Jilly: Uglycry stories

Do you enjoy books and authors that make you uglycry?

I’m currently participating in an online workshop offered by Jeanne’s RWA Chapter (Central Ohio Fiction Writers). It’s called Inside Out: Crafting Your Character’s Internal Conflict, taught by Linnea Sinclair. So far, so very good—the class is challenging me to dig deep into my characters’ innermost selves. It’s also making me think about how best to use the discoveries I’m making to tell the kind of stories I want to tell.

This week Jeanne, who is also taking the class, raised a question about her WIP. One of the other students offered a suggestion that brilliantly fits the heroine’s situation and is so gut-wrenchingly powerful it would hurt my heart to read it. I know this kind of storyline makes a book unforgettable. I believe it would earn reviews and might potentially win awards. I think it could make lifelong fans of readers who seek out this kind of emotional torture and the catharsis that follows when the heroine triumphs and everything turns out okay after all.

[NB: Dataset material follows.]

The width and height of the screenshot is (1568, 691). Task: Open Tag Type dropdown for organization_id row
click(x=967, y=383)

That’s not me. I find that the emotional distress of the tense build-up makes me feel miserable long after the relief of the satisfying resolution has dissipated.

I’m still scarred by the ending of Gone With The Wind, and I last read that when I was a teen 😉 .

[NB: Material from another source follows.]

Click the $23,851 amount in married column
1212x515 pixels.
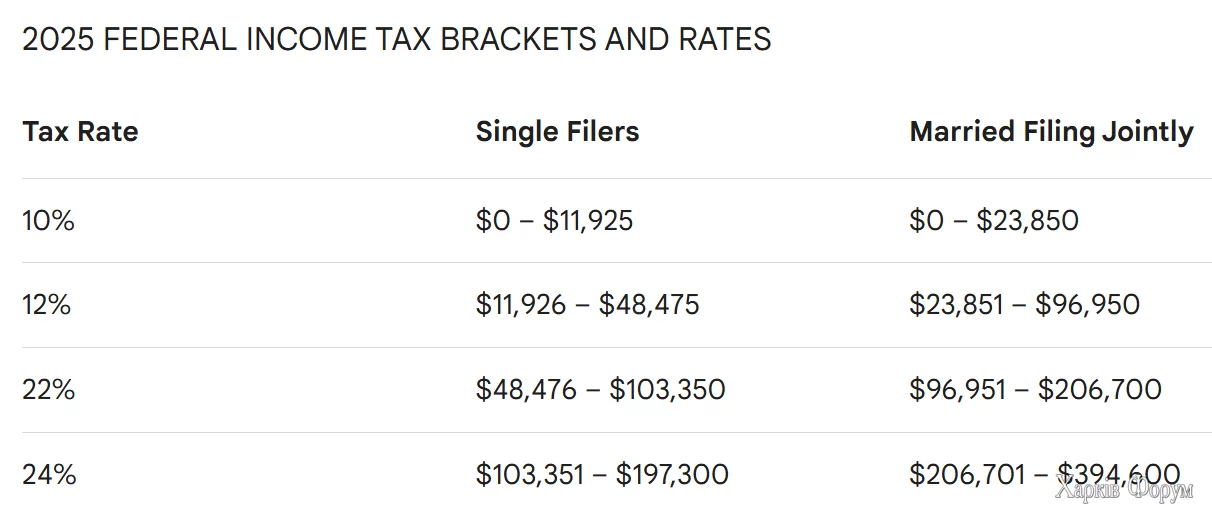(x=956, y=305)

Or take Loretta Chase (love, love, love Loretta Chase). I happily read and re-read Lord of Scoundrels, The Last Hellion, and all her Carsington family books, over and over. Those books pack a powerful emotional punch, but the story momentum always heads in a positive direction, and humor balances the serious undertones, so I never feel distressed. I can relax and enjoy the ride. Conversely, her first Dressmaker book (Silk is for Seduction) knotted my heart in my chest. The writing is brilliant. The black moment is one of the best sex scenes I’ve ever read, and it made me uglycry. I’ve never forgotten it, but I never read the book a second time, and I never want to.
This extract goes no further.